Items listed in a dataset:
• • • • •
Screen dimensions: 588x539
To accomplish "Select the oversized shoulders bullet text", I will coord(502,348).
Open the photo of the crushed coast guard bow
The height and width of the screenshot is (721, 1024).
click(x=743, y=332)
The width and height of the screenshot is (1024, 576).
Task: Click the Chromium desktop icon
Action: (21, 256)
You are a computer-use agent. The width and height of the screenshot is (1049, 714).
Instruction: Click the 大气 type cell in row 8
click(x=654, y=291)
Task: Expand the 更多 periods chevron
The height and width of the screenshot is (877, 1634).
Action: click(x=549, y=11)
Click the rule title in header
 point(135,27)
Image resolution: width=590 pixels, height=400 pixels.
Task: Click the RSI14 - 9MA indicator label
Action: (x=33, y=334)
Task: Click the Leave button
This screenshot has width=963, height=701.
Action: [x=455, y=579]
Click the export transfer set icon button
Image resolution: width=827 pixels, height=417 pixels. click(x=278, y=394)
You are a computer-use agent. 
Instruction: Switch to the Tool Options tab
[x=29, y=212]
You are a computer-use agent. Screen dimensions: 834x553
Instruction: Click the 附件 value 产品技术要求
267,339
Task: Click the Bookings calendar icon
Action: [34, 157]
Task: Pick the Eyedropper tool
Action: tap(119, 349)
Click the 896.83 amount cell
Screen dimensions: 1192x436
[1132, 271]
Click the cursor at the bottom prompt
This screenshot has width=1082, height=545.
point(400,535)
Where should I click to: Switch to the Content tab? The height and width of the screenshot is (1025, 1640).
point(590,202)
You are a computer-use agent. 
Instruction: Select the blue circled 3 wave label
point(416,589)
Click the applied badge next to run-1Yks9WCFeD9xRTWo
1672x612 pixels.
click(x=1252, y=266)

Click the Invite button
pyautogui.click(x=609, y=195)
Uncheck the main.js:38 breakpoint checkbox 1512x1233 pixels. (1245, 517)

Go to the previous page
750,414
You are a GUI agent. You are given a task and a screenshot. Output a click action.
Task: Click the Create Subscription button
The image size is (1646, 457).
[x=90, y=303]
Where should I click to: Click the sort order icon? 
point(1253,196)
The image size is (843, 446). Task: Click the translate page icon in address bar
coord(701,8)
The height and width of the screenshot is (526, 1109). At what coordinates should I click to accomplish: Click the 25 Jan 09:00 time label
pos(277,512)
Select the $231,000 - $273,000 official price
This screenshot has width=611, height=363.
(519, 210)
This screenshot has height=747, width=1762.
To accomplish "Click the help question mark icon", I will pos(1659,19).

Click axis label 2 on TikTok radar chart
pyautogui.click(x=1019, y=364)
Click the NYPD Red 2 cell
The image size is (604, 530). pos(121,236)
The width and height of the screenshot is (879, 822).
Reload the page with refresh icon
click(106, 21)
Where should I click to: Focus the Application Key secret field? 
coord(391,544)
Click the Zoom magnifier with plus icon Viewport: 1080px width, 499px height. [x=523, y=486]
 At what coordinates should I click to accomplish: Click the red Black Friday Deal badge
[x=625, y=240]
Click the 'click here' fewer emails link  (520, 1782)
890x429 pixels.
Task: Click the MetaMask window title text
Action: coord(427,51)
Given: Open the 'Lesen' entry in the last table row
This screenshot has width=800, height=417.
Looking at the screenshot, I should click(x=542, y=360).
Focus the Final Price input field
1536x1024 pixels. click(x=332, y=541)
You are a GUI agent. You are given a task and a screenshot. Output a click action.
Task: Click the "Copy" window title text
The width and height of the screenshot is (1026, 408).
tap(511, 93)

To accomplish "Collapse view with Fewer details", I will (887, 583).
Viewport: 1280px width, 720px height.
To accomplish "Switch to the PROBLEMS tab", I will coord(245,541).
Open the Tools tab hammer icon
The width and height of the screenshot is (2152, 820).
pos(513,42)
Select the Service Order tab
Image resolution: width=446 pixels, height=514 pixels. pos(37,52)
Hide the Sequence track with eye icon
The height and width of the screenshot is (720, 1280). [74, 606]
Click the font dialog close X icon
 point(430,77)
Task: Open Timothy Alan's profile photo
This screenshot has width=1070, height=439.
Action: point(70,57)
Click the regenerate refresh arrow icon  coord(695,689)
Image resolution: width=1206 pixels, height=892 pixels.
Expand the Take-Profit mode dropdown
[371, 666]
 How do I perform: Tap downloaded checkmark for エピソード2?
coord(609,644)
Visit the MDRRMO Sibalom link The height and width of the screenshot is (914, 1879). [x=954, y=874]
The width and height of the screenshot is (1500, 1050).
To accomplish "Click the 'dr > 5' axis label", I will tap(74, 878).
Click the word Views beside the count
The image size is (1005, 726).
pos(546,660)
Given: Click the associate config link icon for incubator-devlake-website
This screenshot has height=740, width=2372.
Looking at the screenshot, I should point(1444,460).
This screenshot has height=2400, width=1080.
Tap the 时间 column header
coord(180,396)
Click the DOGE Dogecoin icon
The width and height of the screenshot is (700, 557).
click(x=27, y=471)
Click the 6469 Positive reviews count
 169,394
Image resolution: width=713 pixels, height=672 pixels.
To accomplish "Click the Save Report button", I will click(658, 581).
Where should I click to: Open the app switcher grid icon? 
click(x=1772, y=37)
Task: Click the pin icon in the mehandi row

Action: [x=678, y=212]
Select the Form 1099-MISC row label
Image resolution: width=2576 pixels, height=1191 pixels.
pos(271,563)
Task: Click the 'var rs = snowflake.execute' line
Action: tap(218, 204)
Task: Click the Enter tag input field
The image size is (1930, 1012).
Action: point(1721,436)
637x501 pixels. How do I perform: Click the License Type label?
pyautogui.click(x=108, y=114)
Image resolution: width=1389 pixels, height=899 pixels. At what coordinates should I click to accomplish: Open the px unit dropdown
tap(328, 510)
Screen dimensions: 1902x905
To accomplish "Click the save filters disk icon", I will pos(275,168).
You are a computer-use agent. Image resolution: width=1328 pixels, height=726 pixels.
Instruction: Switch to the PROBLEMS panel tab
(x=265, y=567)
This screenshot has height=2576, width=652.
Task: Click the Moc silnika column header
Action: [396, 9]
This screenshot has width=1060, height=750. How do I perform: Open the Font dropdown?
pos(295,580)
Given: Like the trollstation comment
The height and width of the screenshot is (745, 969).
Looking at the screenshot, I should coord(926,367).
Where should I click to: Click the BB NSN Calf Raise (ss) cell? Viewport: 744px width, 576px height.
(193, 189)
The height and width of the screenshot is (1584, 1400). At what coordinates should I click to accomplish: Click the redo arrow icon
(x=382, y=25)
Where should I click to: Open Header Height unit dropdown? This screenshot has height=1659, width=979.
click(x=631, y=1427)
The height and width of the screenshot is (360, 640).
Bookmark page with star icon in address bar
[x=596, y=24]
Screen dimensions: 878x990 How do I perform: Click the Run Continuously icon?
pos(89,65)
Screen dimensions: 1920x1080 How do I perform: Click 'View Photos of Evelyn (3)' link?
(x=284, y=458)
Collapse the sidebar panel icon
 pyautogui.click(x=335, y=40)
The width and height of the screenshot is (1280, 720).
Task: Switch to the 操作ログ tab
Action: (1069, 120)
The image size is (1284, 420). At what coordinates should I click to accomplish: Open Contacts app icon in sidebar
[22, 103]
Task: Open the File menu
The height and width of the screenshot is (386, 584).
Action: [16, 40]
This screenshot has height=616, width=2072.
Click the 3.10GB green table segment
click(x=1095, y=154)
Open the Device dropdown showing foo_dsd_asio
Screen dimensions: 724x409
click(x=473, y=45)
• • • • •
▶ **YOUR ASSIGNMENT**
Reproduce every line above that contains the string "agent".

▶ **RESULT**
You are a computer-use agent. The width and height of the screenshot is (1049, 714).
You are a computer-use agent. 
You are a computer-use agent. Screen dimensions: 834x553
You are a computer-use agent. 
You are a GUI agent. You are given a task and a screenshot. Output a click action.
You are a GUI agent. You are given a task and a screenshot. Output a click action.
You are a computer-use agent. Image resolution: width=1328 pixels, height=726 pixels.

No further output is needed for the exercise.